*** Material to process ***
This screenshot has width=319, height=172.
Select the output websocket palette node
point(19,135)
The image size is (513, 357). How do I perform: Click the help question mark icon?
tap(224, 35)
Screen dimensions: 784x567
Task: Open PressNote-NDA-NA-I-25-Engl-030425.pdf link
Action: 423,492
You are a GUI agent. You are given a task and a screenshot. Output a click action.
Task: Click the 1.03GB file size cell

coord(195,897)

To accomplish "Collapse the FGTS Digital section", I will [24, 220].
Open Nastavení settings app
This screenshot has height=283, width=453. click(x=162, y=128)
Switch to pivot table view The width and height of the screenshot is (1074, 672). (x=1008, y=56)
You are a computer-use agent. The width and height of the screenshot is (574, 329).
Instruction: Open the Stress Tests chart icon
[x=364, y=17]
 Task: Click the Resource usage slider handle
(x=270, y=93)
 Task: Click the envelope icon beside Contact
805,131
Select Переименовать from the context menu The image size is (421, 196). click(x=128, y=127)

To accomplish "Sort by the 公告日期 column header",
***
* [What needs to be done] Find how many lines of the entries include the word "accomplish". The number is the entire reply.

* [Exercise answer] 2